すなわち在日米軍再編協議においては、まず共通戦略目標、次に双方の役割、任務及び能力の検討、最後に在日米軍の再編という流れで議論が進んできた。今回は共通戦略目標だから次は役割、任務及び能力を検討しましょうという訳だ。再編については普天間の文脈で今回決着させた訳であるが。

2011-06-26 12:00:10
fj197099 @fj197099

次の「閣僚は、非戦闘員退避活動における二国間の協力を加速することを決定した」という記述も注目される。非戦闘員退避(NEO)は重要なのに日米協力がきちんと行われてこなかったが、今回盛り込むことになった。朝鮮半島や台湾海峡の危機が意識されているのであろう。中東なども入るかもしれない。

2011-06-26 12:01:44
fj197099 @fj197099

その次の「閣僚は,能動的,迅速かつシームレスに地域の多様な事態を抑止し,それらに対処するために,共同訓練・演習を拡大し,施設の共同使用を更に検討し,情報共有や共同の情報収集・警戒監視・偵察(ISR)活動の拡大といった協力を促進することを決定した」という記述も大変良い。

- _資料の設問_
#1 日米協議の文章では、今回の次に役割、任務及び能力を検討するとしています。その理由を、1〜3文で説明してください。
#2 日米協議の文章の続きを、最後の文の後から書いてください。
この一覧は、上の日米協議の文章とは別の資料です。

- _提供データ_

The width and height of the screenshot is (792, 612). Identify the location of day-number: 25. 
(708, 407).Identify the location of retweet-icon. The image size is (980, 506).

- _設問の答え_
#1 在日米軍再編協議は、まず共通戦略目標、次に双方の役割、任務及び能力の検討、最後に在日米軍の再編という順で進んできたからです。今回は共通戦略目標を扱ったので、この流れでいけば次は役割、任務及び能力の検討になります。

#2
2011-06-26 12:02:16
fj197099 @fj197099

これは昨年の日本の防衛大綱で「動的防衛力」構想が採用されたことを踏まえ、シームレスに多様な事態を抑止することが重視された結果を受けての記述だ。日本側のISRの強化等、昨年の安防懇報告書で重視されていた内容も盛り込まれている。戦略共有がしっかり為されている証拠であると言ってよい。

2011-06-26 12:03:53
fj197099 @fj197099

その次には私も度々触れてきた日米共同開発の弾道弾迎撃のためのミサイル、SM-3 Block IIAミサイルの第三国輸出の許可の話である。第三国輸出は当然なのだが注目されるのは如何なる場合に第三国輸出が認められるかの要件である。その要件は将来の武器輸出三原則等緩和にも影響を与える。

2011-06-26 12:06:33
fj197099 @fj197099

この点、今回の記述は「米国政府から今後要請され得るSM-3ブロックⅡAの第三国への移転は,当該移転が日本の安全保障に資する場合や国際の平和及び安定に資する場合であって,かつ,当該第三国がSM-3ブロックⅡAの更なる移転を防ぐための十分な政策を有しているとき」となっている。

2011-06-26 12:07:11
fj197099 @fj197099

まあ、比較的柔軟な緩い記述となっているといってよいだろう。これは将来、如何なる国に供与するかの柔軟性を確保する上で大変重要である。現在のところ、供与先はルーマニア等であるが、NATO加盟の民主化された中東欧諸国に供与されることが国際の平和と安定に悪影響を与えるとは考えられない。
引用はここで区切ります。